One big reason for my decision is this forum right here. How many other forums do you go in where there is a Company rep. lurking around to answer your questions and give important information about there product line, etc?
I posted a question last night late...and Dave was the first to reply one hour later ( and it wasn't even in the" Ask Felt" link).
So, I personally would like to Thank you Dave...for coming in here on this forum on a daily basis and answering all our questions and just making us feel good " as consumers to your product" that we have a Company that will stand behind us!!


----------



## Superdave3T (May 11, 2009)

jerdawg said:


> For months I have been on the fence between a Felt and a Cannondale. I read both forums daily.....switching between the two almost every other day. Going to local bike shops to see and ride them both.
> I finally nailed it down last week and bought the Felt. I went to the Felt dealer first; recieved some good feedback about the Felt Company, there product line, warranties, etc.
> After spending about an hour in the shop I told the salesman that before I make a decision to buy, I am going to have another look at a Cannondale. Well; I drove over there, found a killer deal on a 2012 Cannondale Synapse Carbon 3.....however I walked back out of the shop without even asking for a salesman......I was allready sold on the Felt!
> One big reason for my decision is this forum right here. How many other forums do you go in where there is a Company rep. lurking around to answer your questions and give important information about there product line, etc?
> ...


jerdawg,

The forum is a good time killer when I should be doing my "real" job. Congrats on the new bike and many thanks for the kind words.

Post some pix!

Best regards,
-SD


----------



## CMJTperry (Oct 23, 2012)

In the last 8 weeks I have bought 3 Felts. Awesome bikes!


----------



## FeltF75rider (Feb 10, 2012)

I bought my Felt after seeing a picture of one on a forum. Had to have one and it is a great bike. I have had some questions and searched on this forum and found my answer and it was SuperdaveFelt that readily answered that question for some one else. I am going to get a carbon bike some day and It will be a Felt, I know that there is always product support and with dedicated employees like Dave its a win.


----------



## 95zpro (Mar 28, 2010)

I concur, SuperdaveFelt is an awesome resource!


----------



## igotyofire (Nov 27, 2011)

95zpro said:


> I concur, SuperdaveFelt is an awesome resource!

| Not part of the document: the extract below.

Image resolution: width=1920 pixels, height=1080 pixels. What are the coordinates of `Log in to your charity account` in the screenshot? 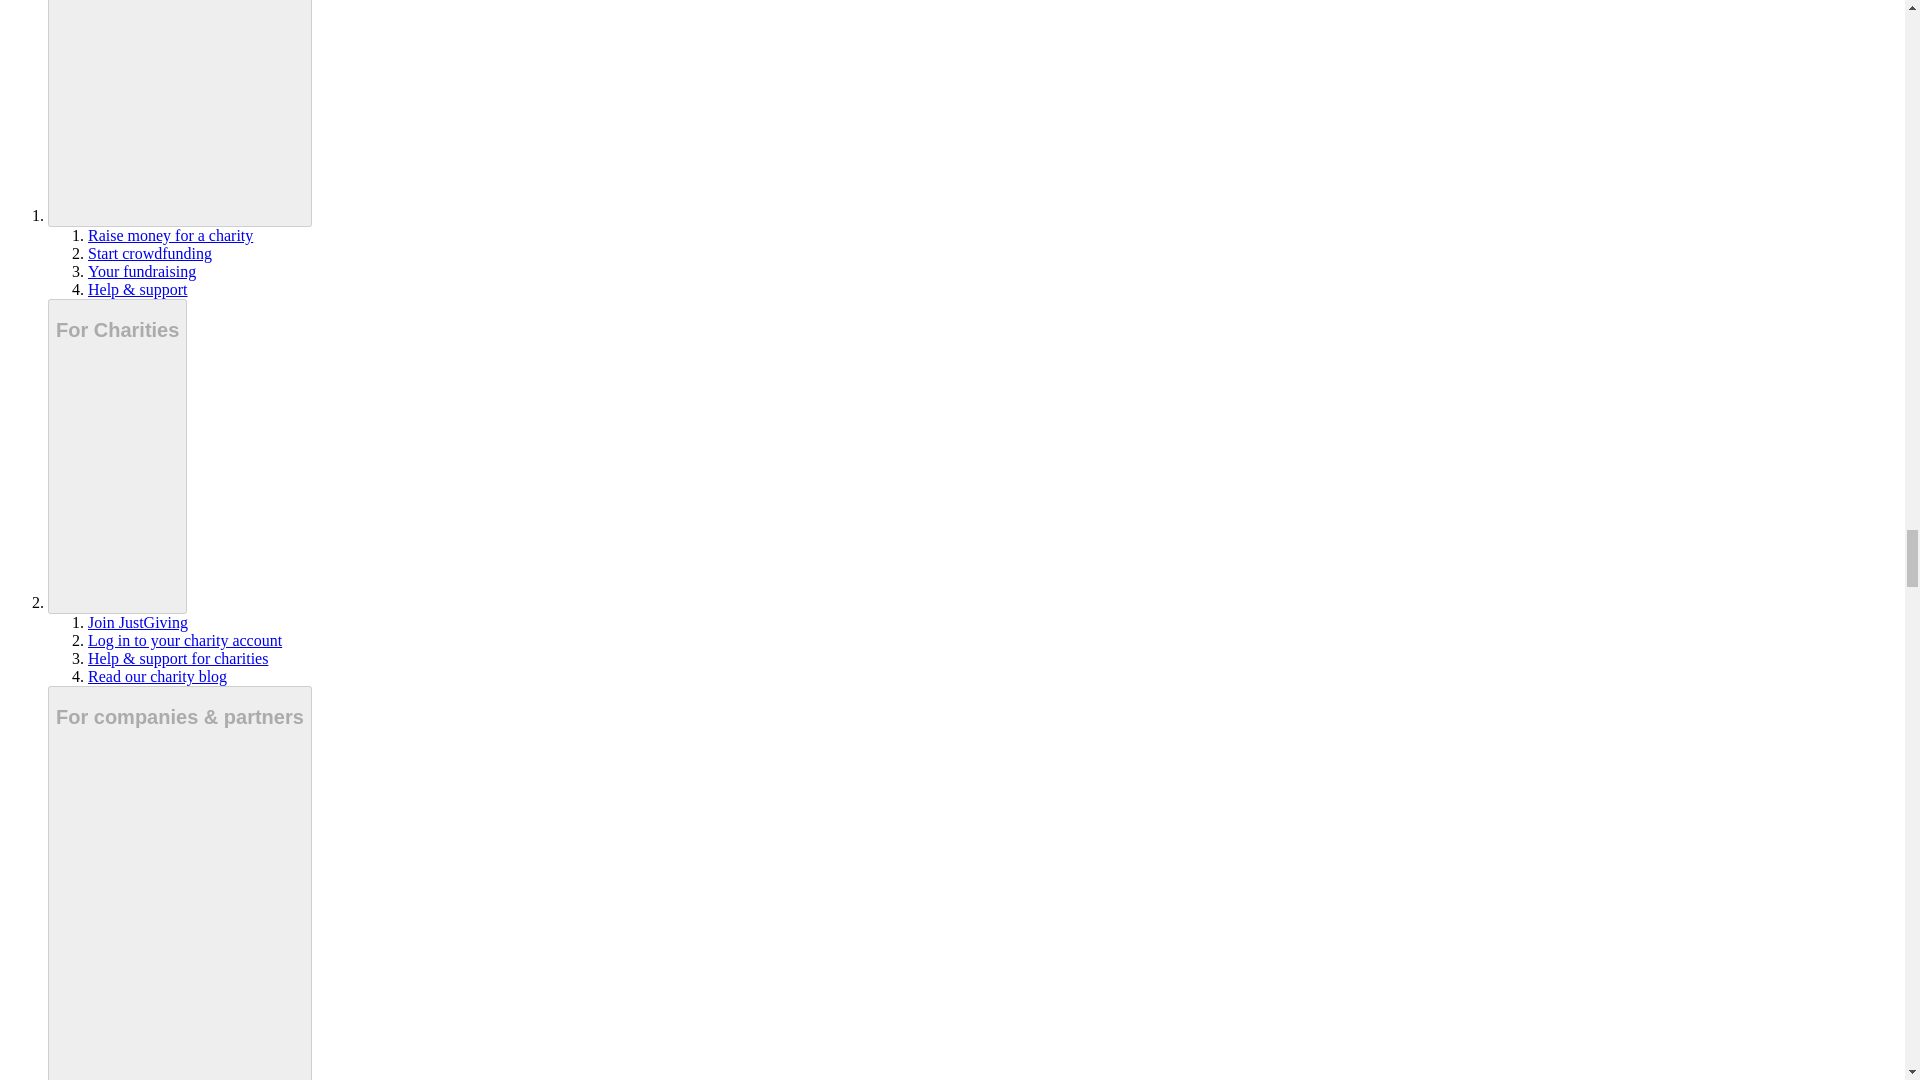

My fitter rides a felt & is a distributor, ever since i saw it I have taken interest. I love american companies and appreciate that the company is also very local to me. My 2nd bike will be a felt for sure! as ive been eye balling them!


----------



## jerdawg (Jun 14, 2012)

igotyofire said:


> My fitter rides a felt & is a distributor, ever since i saw it I have taken interest. I love american companies and appreciate that the company is also very local to me. My 2nd bike will be a felt for sure! as ive been eye balling them!

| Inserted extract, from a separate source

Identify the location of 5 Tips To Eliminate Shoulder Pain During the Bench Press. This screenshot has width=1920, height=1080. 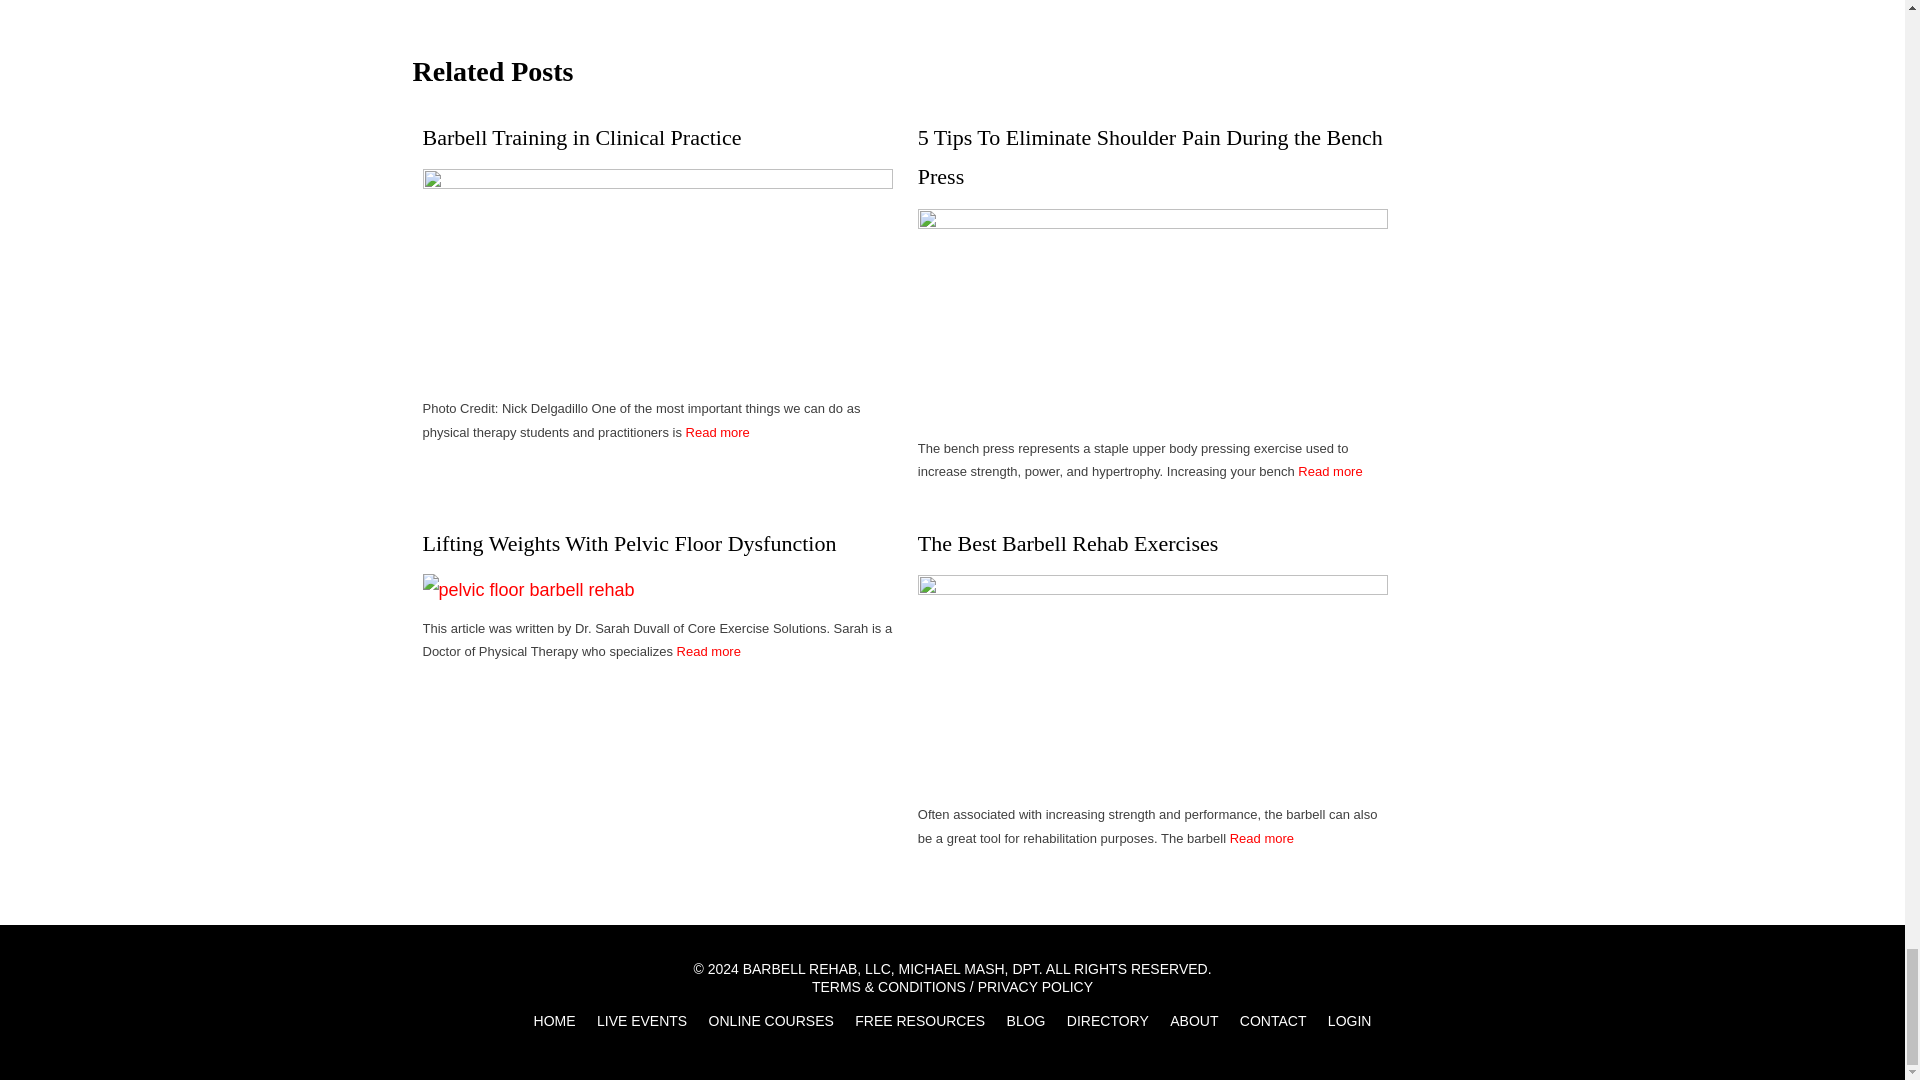
(1152, 156).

you will be happy buying a Felt....we have two in the family now.
My wife loves her 2013 Z95 as I do my 2013 Z4


----------



## YZ 343 (Oct 4, 2011)

Dave's cool because he's out there riding, not just talking. Super helpful. Thanks


----------



## bwbishop (Sep 17, 2011)

There are other Felt folks that lurk as well, not just Dave. Thanks to them too! (wpcouch is one I think.)


----------